Specsavers Debut Crime Novel Award: The Man on the Street,
by Trevor Wood (Quercus)

Also nominated: The Creak on the Stairs, by Eva Bjorg Aegisdottir (Orenda); Summer of Reckoning, by Marion Brunet (Bitter Lemon Press); The Wreckage, by Robin Morgan-Bentley (Trapeze); The Thursday Murder Club, by Richard Osman (Viking); and City of Spies, by Mara Timon (Zaffre)

Audible Sounds of Crime Award: The Thursday Murder Club, by Richard Osman, read by Lesley Manville (Viking)
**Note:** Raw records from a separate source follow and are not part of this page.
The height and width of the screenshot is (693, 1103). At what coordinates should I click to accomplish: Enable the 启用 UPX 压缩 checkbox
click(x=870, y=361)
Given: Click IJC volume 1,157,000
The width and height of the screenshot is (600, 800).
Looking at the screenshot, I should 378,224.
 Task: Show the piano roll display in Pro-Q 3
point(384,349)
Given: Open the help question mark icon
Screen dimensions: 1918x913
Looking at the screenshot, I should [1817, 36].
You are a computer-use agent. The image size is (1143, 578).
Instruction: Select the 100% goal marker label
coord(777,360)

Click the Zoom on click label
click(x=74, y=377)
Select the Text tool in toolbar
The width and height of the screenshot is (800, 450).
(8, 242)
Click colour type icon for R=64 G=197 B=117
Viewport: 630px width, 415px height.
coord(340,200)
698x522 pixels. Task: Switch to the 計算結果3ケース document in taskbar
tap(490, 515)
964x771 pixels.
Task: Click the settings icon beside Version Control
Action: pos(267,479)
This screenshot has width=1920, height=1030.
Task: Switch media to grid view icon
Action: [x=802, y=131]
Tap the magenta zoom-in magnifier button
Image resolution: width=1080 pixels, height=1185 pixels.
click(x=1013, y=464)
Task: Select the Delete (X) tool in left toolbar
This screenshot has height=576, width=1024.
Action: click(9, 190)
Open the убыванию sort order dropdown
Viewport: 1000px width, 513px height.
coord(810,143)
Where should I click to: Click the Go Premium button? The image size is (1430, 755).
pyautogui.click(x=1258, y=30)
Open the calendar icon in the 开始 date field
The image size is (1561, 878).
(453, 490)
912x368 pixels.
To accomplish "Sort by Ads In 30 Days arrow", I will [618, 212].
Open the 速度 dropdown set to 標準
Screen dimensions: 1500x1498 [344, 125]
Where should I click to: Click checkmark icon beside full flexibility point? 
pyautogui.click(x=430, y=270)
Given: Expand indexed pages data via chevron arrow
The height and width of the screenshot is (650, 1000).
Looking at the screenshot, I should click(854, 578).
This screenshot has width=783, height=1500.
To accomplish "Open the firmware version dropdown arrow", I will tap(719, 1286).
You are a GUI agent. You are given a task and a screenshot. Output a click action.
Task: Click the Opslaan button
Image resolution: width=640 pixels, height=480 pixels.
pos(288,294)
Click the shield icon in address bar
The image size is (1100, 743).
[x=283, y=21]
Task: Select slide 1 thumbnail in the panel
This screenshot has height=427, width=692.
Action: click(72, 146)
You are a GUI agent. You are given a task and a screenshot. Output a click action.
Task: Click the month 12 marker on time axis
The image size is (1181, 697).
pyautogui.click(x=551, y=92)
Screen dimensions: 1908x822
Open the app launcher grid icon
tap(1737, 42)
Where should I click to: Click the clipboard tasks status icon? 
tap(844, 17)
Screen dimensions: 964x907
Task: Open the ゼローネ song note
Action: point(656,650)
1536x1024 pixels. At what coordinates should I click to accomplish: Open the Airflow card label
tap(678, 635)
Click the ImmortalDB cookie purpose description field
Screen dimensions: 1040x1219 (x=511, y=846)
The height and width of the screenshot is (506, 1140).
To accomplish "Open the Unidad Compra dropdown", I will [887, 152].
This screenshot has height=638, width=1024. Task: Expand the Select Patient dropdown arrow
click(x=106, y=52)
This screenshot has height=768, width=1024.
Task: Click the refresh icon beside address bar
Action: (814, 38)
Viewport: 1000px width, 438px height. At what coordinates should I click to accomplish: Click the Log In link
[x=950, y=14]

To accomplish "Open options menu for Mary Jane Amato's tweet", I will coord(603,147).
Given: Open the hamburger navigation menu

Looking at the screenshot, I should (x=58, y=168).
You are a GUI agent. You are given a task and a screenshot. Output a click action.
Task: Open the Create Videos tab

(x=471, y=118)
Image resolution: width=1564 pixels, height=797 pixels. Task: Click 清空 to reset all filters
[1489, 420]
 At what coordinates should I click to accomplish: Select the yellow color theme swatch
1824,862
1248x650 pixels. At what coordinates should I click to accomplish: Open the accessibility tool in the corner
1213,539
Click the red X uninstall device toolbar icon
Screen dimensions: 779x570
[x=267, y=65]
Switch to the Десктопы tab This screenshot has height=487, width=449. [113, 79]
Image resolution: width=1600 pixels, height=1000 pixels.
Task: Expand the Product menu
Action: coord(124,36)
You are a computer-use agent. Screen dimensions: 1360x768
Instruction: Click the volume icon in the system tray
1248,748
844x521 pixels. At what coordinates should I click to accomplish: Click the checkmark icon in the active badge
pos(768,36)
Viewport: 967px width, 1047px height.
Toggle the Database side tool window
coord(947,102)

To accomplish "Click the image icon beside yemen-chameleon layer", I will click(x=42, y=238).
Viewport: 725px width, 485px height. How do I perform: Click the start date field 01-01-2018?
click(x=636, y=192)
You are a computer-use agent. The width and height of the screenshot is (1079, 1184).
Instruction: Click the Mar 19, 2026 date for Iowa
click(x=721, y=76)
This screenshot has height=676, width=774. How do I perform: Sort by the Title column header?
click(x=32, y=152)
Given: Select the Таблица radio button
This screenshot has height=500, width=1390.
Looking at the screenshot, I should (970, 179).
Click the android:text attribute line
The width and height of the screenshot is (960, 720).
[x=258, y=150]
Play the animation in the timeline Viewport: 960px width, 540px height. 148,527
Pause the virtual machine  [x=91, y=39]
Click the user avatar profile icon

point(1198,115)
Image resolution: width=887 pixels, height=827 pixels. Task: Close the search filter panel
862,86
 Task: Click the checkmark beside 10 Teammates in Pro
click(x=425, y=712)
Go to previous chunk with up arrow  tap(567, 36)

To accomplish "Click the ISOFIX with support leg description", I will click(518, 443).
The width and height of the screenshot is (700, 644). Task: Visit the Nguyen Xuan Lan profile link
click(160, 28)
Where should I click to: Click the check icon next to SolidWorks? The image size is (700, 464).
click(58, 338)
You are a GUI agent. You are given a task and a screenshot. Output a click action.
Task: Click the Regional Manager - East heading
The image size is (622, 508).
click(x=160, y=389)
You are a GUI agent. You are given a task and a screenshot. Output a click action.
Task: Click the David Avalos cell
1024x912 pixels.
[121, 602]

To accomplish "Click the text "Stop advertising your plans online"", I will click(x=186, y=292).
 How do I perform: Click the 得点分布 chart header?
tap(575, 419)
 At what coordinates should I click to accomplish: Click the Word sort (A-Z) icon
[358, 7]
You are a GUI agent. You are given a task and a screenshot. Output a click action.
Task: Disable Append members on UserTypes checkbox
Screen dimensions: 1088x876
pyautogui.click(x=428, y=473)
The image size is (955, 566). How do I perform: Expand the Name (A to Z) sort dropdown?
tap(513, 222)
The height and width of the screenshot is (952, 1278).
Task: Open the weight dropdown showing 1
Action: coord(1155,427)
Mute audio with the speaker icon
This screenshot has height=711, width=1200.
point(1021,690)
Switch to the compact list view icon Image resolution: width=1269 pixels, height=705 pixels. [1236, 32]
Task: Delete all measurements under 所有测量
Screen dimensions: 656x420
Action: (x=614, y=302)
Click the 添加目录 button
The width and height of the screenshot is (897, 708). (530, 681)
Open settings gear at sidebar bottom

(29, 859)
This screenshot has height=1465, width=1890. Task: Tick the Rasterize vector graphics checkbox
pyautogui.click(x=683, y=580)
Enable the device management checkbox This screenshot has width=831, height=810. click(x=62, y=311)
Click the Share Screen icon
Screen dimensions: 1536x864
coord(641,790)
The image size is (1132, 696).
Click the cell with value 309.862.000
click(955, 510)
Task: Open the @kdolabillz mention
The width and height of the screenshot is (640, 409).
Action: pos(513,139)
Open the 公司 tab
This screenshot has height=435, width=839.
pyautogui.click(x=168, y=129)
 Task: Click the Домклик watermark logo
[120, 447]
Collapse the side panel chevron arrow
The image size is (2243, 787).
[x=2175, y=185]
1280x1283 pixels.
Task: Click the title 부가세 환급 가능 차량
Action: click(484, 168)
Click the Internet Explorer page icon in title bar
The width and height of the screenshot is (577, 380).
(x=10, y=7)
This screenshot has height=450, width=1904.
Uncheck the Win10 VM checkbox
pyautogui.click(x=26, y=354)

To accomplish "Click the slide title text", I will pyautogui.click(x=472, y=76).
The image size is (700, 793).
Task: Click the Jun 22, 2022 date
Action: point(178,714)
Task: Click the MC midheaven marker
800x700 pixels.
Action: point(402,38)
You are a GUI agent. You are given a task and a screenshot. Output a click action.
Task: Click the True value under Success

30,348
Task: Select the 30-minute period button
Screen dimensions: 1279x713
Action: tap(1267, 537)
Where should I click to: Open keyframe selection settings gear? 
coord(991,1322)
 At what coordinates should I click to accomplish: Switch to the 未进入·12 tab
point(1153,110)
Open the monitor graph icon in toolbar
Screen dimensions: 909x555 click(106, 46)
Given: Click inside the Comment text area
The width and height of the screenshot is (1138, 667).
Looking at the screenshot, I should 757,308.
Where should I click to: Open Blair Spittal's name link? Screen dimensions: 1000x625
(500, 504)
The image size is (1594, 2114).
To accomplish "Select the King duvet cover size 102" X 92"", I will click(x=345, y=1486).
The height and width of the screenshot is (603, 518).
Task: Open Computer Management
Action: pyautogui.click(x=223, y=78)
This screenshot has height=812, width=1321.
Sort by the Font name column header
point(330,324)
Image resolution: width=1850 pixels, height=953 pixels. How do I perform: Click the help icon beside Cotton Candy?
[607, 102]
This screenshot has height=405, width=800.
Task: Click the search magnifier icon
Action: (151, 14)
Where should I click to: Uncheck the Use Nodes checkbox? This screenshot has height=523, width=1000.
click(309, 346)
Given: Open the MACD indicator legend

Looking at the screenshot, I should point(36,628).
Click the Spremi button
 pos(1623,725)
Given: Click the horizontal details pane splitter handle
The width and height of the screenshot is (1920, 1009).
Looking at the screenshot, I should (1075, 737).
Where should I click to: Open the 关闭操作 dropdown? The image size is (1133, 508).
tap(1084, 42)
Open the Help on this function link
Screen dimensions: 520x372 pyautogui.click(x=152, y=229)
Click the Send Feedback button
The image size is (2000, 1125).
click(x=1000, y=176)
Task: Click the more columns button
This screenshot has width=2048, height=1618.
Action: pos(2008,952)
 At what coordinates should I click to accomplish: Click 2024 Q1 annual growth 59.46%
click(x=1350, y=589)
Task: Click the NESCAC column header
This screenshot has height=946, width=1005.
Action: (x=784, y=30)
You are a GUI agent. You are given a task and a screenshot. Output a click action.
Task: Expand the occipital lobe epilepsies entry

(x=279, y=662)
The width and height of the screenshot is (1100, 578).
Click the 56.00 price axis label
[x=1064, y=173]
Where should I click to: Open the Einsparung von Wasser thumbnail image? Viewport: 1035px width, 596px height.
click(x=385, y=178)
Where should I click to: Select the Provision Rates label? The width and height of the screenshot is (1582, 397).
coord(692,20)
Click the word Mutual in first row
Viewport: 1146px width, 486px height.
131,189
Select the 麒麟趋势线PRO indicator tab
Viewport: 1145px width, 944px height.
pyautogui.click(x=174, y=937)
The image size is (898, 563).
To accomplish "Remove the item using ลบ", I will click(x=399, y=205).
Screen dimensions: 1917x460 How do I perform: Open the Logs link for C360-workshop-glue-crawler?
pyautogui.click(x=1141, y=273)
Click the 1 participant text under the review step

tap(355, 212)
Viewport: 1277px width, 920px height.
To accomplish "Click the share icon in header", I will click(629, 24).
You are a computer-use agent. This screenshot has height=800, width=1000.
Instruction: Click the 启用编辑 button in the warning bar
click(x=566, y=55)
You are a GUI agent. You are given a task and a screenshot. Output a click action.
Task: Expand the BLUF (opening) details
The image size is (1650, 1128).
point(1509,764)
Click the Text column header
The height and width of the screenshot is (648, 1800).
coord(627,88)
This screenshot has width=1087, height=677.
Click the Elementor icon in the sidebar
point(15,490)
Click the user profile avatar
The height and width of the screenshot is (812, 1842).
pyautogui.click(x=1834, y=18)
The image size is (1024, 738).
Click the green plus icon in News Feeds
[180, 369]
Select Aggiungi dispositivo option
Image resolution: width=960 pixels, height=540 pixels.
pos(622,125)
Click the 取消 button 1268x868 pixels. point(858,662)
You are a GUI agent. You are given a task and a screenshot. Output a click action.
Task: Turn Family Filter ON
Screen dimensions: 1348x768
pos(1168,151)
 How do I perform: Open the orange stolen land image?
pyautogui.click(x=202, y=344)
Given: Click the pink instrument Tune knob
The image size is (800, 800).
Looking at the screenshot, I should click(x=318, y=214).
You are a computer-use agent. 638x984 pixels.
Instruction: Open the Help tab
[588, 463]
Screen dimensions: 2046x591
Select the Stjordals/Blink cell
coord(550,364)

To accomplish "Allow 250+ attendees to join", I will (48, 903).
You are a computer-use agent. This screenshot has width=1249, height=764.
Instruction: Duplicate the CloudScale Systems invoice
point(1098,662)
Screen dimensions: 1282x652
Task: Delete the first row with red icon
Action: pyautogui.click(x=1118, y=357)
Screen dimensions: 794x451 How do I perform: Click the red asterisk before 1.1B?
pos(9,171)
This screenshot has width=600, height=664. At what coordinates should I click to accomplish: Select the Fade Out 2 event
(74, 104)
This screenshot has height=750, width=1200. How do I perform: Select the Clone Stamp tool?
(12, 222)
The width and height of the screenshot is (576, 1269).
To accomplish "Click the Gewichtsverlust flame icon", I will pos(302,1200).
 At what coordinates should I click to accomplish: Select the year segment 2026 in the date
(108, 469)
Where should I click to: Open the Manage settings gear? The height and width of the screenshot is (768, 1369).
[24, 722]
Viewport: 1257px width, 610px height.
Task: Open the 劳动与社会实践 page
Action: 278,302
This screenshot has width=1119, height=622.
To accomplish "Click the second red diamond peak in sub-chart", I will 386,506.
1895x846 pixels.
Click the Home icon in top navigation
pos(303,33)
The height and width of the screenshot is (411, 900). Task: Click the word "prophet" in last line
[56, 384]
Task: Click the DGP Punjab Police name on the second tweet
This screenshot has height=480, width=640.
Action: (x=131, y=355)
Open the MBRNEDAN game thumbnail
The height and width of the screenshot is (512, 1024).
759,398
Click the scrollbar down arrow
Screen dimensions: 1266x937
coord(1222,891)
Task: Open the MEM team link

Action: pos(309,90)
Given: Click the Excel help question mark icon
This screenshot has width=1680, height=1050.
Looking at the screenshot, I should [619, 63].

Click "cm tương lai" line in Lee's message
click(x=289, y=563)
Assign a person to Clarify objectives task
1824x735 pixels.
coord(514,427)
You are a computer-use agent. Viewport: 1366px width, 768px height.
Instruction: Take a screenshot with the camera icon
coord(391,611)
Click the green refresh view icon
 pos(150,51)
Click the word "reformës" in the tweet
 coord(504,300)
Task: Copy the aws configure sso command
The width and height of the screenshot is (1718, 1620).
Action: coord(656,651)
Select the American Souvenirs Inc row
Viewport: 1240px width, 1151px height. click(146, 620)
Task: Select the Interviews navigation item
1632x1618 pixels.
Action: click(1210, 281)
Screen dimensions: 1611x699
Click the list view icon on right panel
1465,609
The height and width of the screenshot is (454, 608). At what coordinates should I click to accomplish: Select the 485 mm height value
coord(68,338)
Also nominated: The Sentinel, by Lee Child and Andrew Child, read by Jeff Harding (Transworld); The Guest List, by Lucy Foley, read by Olivia Dowd, Aoife McMahon, Chloe Massey, Sarah Ovens, Rich Keeble, and Jot Davies (HarperFiction); Troubled Blood, by Robert Galbraith, read by Robert Glenister (Little, Brown); Moonflower Murders, by Anthony Horowitz, read by Lesley Manville and Allan Corduner (Penguin Random House Audio); Find Them Dead, by Peter James, read by Daniel Weyman (Pan); The Invisible Girl, by Lisa Jewell, read by Rebekah Staton (Penguin Random House Audio); Buried, by Lynda La Plante, read by Alex Hassell and Annie Aldington (Zaffre); The Catch, by T.M. Logan, read by Philip Stevens (Zaffre); and A Song for the Dark Times, by Ian Rankin, read by James Macpherson (Orion)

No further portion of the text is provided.